As both an introduction and an invitation, a cover letter is becoming an increasingly valuable tool. Write a cover letter that persuades the hiring person (or HR) to read your résumé. Be as specific as you can about what you can contribute or what you are interested in doing based on your skills and experience. Check the various job posting boards for samples.
Publishers may require you to take an editing test. Some are more straightforward than others. Read every word and every question. Editcetera has a sample editing test on its Web site. (This is a first-round test that checks whether you know the basics; second round tests are usually a multi-paragraph document that canidates would edit). Whether or not you made he grade on employer tests often depends on who is grading it and that person's knowledge and style of editing. It is rare to get feedback when you are not offered the position, which may or may not be the result of how you did on the editing test.
Dealing with Clients
Scale your edits to the level of editing they expect. Grasp the differences between copyediting and developmental editing. Find out what the client wants and what their expectations are, just as you would with a staff position.
When you talk with a client, don't be afraid to ask questions to clarify the client expectations. Find out how much editing the client wants. For larger projects (more than $500), don't be shy about asking for a percentage (50%) up-front as a good-faith gesture. See the minutes from our July 2008 meeting for strategies on getting paid.
Develop a letter of agreement, a contract, that specifies expectations. Here's an example:
According to our phone conversation today, I have agreed to copyedit your novel in manuscript form. In your estimation, the manuscript requires correction of spelling, grammar, syntax, and other mechanical problems, not major reorganizing or rewriting. As we discussed, my fee for this job is $30 per hour.

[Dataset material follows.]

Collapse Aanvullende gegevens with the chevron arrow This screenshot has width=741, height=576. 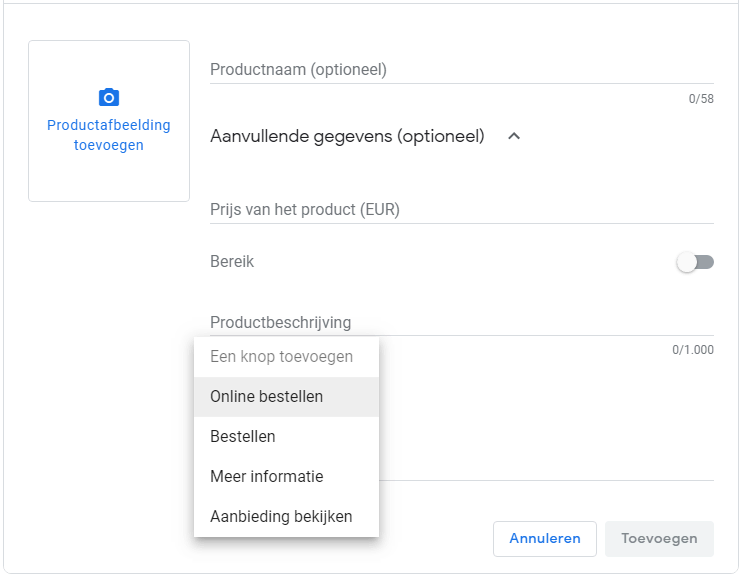(x=514, y=136)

When you provide the edited document, talk the client through what you did to make the document better. This often helps the client buy into your viewpoint (e.g., why the new structure is better). This strategy can also be used when you present your edits on an editing test. When you edit online, never let the client see the strikethroughs. Hide thembut do make sure the insertions are still highlighted. This makes the document look cleaner and the client may be less resistant to the changes. Psychologically, text inserted in blue, such as this, is less off-putting
than seeing a lot of red text that has been deleted.

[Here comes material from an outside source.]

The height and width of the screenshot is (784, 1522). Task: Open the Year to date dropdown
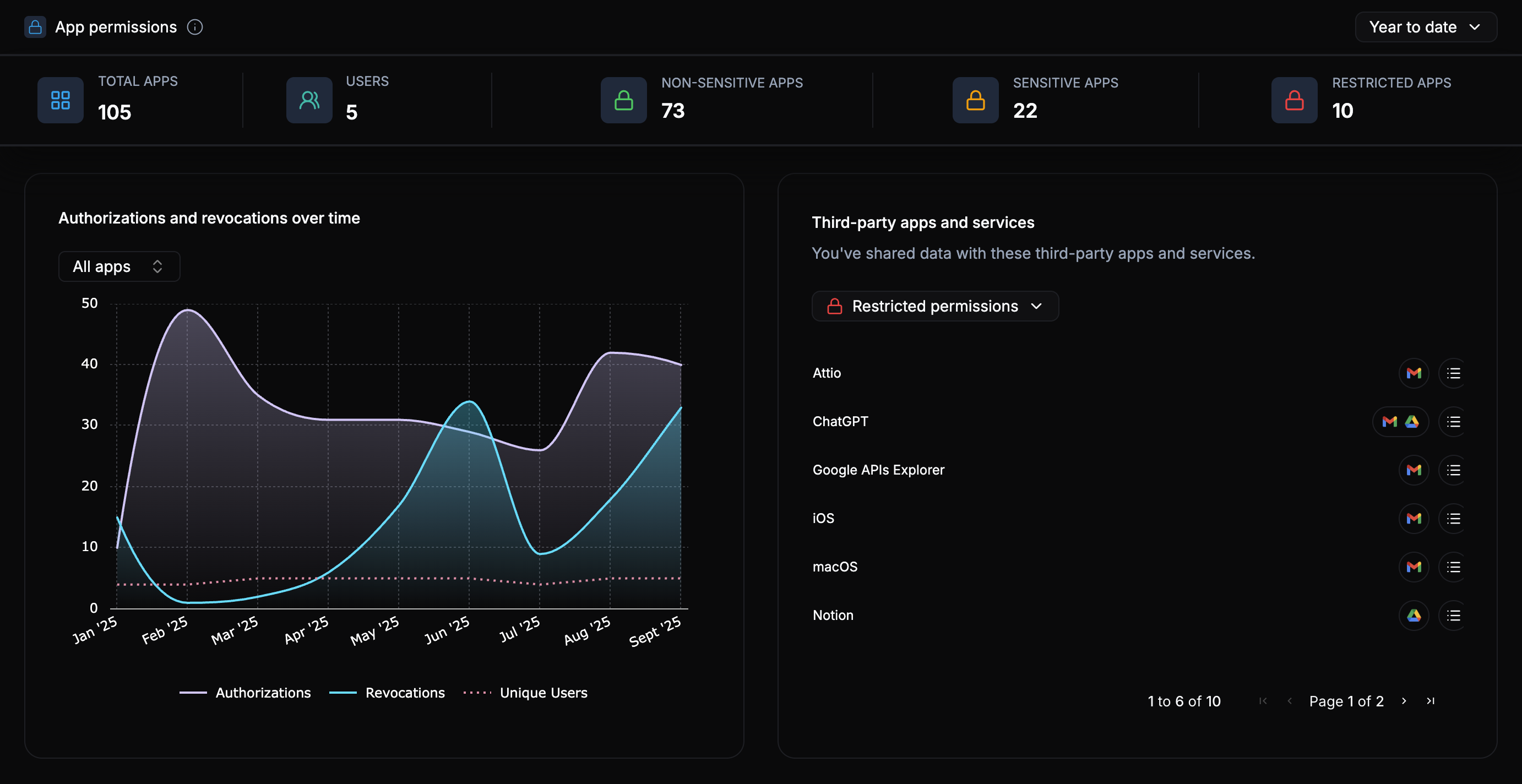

Not all of the work that you do as an editor will become a portfolio piece. The final product depends on what the client chooses to publish. You can show potential clients a clean section of the document or discuss the changes you would have made if the client had allowed additional edits.
Specialized professional organizations
Comments and Suggestions
- For full-time editors, the typical number of clients can range from three to four main contracts to six to eight, including those who come through agencies.
- Journal work is consistent because it is published at regular intervals such as monthly or quarterly. Books depend on the editing cycle. It can be useful to have a mix of clients so you can manage your time while having consistent work.
- Have professional business cards to offer prospective clients.
VistaPrint.com has special offers (e.g., 1000 business cards for $40 plus shipping). There is an online template. Keep scrolling back to make sure all changes are made. The quality is much higher than what you could produce on a home printer. Printed letterhead is not necessary. Most documents are electronic. You might want to have a letterhead template (or logo) ready to use in the electronic materials you send clients.
- Most business is obtained through referrals. Editors do not need fancy marketing materials. Having a listing in the BAEF member directory is a better value than having your own Web site and seems to attract more focused clients. If you do have a Web site, be sure to keep it updated.
- Ginny Redish's book Letting Go of the Words is a useful resource on Web design and maintenance.